Please copy the following items word for word.

_Records provided:_
====================

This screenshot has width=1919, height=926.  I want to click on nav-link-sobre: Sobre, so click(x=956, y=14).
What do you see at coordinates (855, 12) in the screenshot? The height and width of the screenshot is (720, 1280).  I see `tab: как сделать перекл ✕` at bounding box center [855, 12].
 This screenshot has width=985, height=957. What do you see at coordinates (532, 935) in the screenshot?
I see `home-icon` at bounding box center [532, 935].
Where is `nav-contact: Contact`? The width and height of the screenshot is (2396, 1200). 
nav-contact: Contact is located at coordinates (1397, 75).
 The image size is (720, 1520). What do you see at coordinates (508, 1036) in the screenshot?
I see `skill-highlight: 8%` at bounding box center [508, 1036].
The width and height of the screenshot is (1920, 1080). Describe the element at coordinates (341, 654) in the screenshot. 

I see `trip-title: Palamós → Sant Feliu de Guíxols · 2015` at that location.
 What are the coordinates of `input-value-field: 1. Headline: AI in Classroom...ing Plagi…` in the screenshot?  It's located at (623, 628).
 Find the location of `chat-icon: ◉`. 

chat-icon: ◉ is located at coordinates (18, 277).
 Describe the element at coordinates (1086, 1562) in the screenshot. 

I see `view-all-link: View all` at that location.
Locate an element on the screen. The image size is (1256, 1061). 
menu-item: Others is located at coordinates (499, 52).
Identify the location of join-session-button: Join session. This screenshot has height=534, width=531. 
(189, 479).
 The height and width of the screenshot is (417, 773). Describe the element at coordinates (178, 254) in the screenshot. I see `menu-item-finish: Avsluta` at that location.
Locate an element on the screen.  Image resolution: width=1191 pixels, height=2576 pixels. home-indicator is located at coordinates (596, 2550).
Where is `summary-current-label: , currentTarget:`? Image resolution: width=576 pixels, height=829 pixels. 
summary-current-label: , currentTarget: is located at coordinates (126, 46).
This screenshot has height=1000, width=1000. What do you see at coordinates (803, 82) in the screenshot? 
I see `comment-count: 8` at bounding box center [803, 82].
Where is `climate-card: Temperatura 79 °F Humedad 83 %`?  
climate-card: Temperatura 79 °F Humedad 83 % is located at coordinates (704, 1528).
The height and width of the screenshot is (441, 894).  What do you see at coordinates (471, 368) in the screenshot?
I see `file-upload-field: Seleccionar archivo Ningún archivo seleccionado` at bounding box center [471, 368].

====================

_Output:_
This screenshot has width=1919, height=926.  I want to click on nav-link-sobre: Sobre, so click(x=956, y=14).
What do you see at coordinates (855, 12) in the screenshot? The height and width of the screenshot is (720, 1280).  I see `tab: как сделать перекл ✕` at bounding box center [855, 12].
 This screenshot has width=985, height=957. What do you see at coordinates (532, 935) in the screenshot?
I see `home-icon` at bounding box center [532, 935].
Where is `nav-contact: Contact`? The width and height of the screenshot is (2396, 1200). 
nav-contact: Contact is located at coordinates (1397, 75).
 The image size is (720, 1520). What do you see at coordinates (508, 1036) in the screenshot?
I see `skill-highlight: 8%` at bounding box center [508, 1036].
The width and height of the screenshot is (1920, 1080). Describe the element at coordinates (341, 654) in the screenshot. 

I see `trip-title: Palamós → Sant Feliu de Guíxols · 2015` at that location.
 What are the coordinates of `input-value-field: 1. Headline: AI in Classroom...ing Plagi…` in the screenshot?  It's located at (623, 628).
 Find the location of `chat-icon: ◉`. 

chat-icon: ◉ is located at coordinates (18, 277).
 Describe the element at coordinates (1086, 1562) in the screenshot. 

I see `view-all-link: View all` at that location.
Locate an element on the screen. The image size is (1256, 1061). 
menu-item: Others is located at coordinates (499, 52).
Identify the location of join-session-button: Join session. This screenshot has height=534, width=531. 
(189, 479).
 The height and width of the screenshot is (417, 773). Describe the element at coordinates (178, 254) in the screenshot. I see `menu-item-finish: Avsluta` at that location.
Locate an element on the screen.  Image resolution: width=1191 pixels, height=2576 pixels. home-indicator is located at coordinates (596, 2550).
Where is `summary-current-label: , currentTarget:`? Image resolution: width=576 pixels, height=829 pixels. 
summary-current-label: , currentTarget: is located at coordinates (126, 46).
This screenshot has height=1000, width=1000. What do you see at coordinates (803, 82) in the screenshot? 
I see `comment-count: 8` at bounding box center [803, 82].
Where is `climate-card: Temperatura 79 °F Humedad 83 %`?  
climate-card: Temperatura 79 °F Humedad 83 % is located at coordinates (704, 1528).
The height and width of the screenshot is (441, 894).  What do you see at coordinates (471, 368) in the screenshot?
I see `file-upload-field: Seleccionar archivo Ningún archivo seleccionado` at bounding box center [471, 368].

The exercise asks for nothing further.